Schlepping up and down the serried ranks of green, growing things, I could feel my excitement levels donging like on that old fairground machine-thing people used to hit with a mallet! Here was everything I needed to make my life complete (once I thought it might be a 1960s stereogram, but that’s another blog).  How had I managed to live for the last (cough!) years without benefit of Ceanothus? What a paltry, joyless existence sans Choisya (Mexican Orange Blossom to the uninitiated, which I was until recently)! Forsythia, Californian Lilac, Clematis, Jasmine! Whistling up the Sherpa, I loaded him down with them all and proceeded towards the herbs in a maniacal fashion appropriating plants as I went. Parsley, sage, rosemary and thyme. I can see why Simon & Garfunkel stopped short at that point as, apart from lavender (dilly dilly), it’s difficult to get marjoram, mint and coriander to rhyme nicely.

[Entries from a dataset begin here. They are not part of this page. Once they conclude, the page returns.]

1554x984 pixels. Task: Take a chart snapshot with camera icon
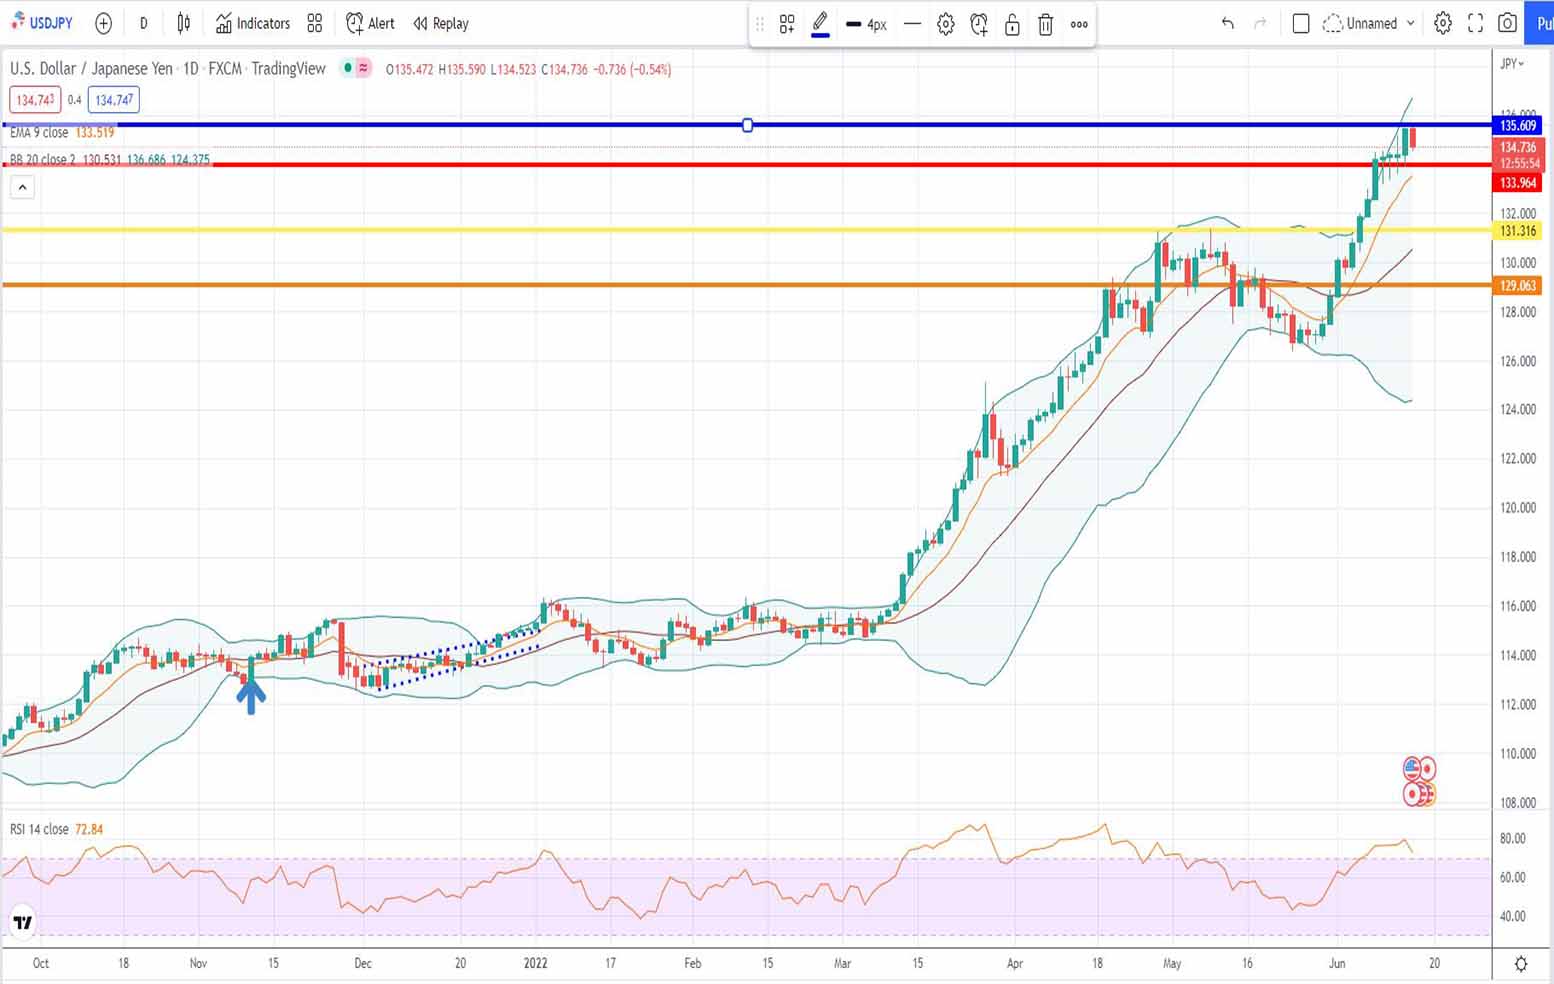click(1507, 23)
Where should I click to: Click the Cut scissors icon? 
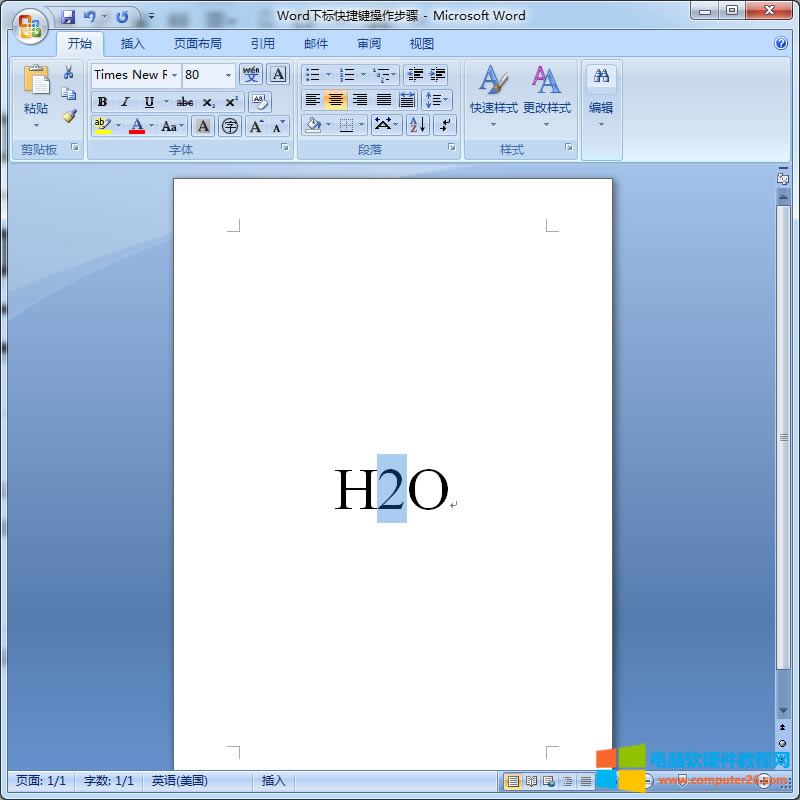pyautogui.click(x=69, y=73)
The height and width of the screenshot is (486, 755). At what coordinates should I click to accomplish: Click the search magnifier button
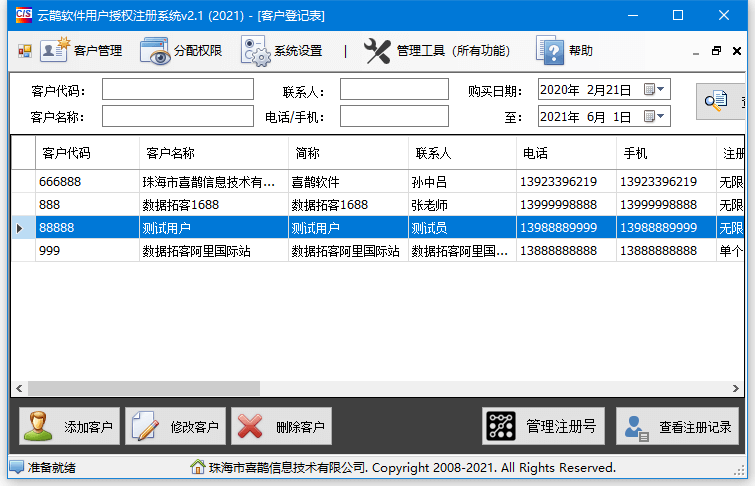(x=722, y=101)
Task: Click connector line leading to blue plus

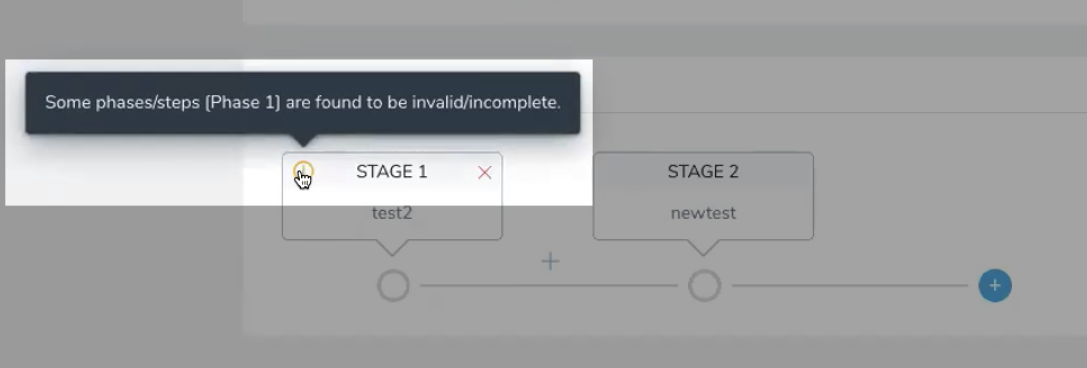Action: [x=850, y=286]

At the check-out, the bill came as something of a shock, but you get what you pay for and you can’t put a price on the garden of your dreams.  Sadly, the wonderful, romantic, Mediterranean oasis of mine is still in the REM stage as, somehow, I never got round to planting my bounty and now it languishes outside, waving little leafy appendages drowning-man like, and casting looks of deep despair through the window, which is why I insist on keeping the curtains closed.

Felicity Kendall and the Good Life! Dungarees with sex appeal? Come on Eileen, I’m not falling for that one again . . . until next year, perhaps, when the sap starts to rise. With any luck, though, it might run into the falling hormones and stop at my ankles. Anyone for football?